"The notion that such persons are gay of heart and carefree is curiously untrue. They lead, as a matter of fact, an existence of jumpiness and apprehension. They sit on the edge of the chair of Literature. In the house of Life they have the feeling that they have never taken off their overcoats."
- James Thurber, My Life and Hard Times

Thursday, August 25, 2011

What's my motivation?

I'm weepy today.

It could be that my hormone meds are no match for my mood swings. Or the post-vacation blues. Or a general letdown from the rigors of life. Here's what I do know:

1. The vacation was accompanied by a splash of stress. It was the first year without our friend, Jim, who passed away from pancreatic cancer last September. We all felt the loss in little things. A favorite food not eaten, or drink not taken, an empty chair at the dinner table. No one played the guitar.

In addition, the "kids" are barely that anymore. They are all in high school or college. Some of them couldn't come because they have jobs and obligations. Their independence is wonderful and exciting and frightening, because some of them are trying to spread their wings into dangerous winds. For those of us who've been there, done that, and have the scars, it's worrisome.

There were other forces at play as well, problems that run deep within other families and are not mine to discuss, but I feel the pain of them anyway.

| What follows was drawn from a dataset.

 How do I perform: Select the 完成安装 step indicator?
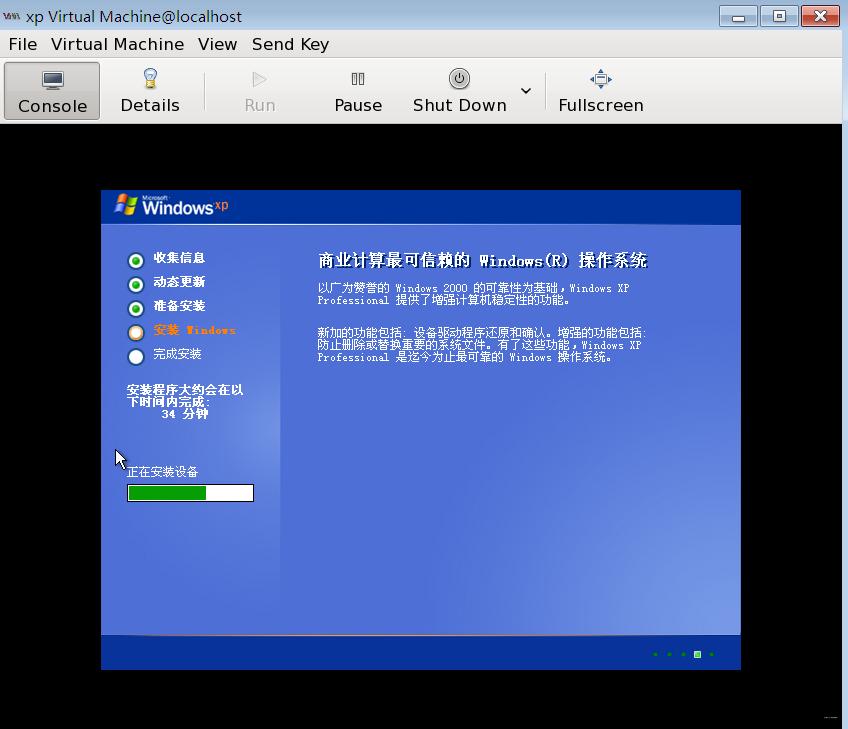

2. Marcus is leaving this Saturday to return to college. Yes, it's his second year, and I was very excited to see him go the first time. This is different, mostly because he now has a car. When he was a freshman and needed to come home or go somewhere beyond Long Beach, I drove over and picked him up. It's 20 minutes from our house. Now, he no longer has to wait for me to drive into the dorm parking lot and pick him up.

I'm no longer needed.

Add to that his current plan, of finding work in Long Beach and getting an apartment over the summer (with a friend). At that point, it will feel like he's really gone.

So this afternoon, as I cruised through Facebook, I found myself looking up Jim Barnes' page and crying, in a quiet, tears-down-the-neck, way. No sobbing or heaving. But weeping. Weeping about everything.

Why am I sharing this?

Because, if I'd put that scene in a story, I think most readers would stop and say, "WTF?" Why is she crying? This makes no sense. If I layered in a bunch of reasons for an extended crying jag, I run the risk of boring the reader with backstory. Maybe, instead of sympathy, my character comes off as having a pity party. The readers would say, "Geez what an annoying character."

Then they'd stop reading.

The secret life of characters is a difficult sell, especially in genre fiction. Genre readers (I'm speaking in generalities here) want to move through a book quickly. They don't want simplistic characters but they want their motivations to be clear-cut. Anything that makes them stop and absorb a complex moment has to work. Or else.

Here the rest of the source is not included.